ACTIVITY
Please could you give again the lines from the one holding "Where should I click to: Select" through the final line of the data below, exactly, with no other lines?

━━━━━━━━

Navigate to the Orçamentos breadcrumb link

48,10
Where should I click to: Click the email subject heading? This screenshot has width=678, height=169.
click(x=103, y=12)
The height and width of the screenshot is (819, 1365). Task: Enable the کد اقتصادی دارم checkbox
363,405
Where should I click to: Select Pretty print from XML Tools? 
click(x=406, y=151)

━━━━━━━━

ANSWER SPACE
Where should I click to: Select Pretty print from XML Tools? 
click(x=406, y=151)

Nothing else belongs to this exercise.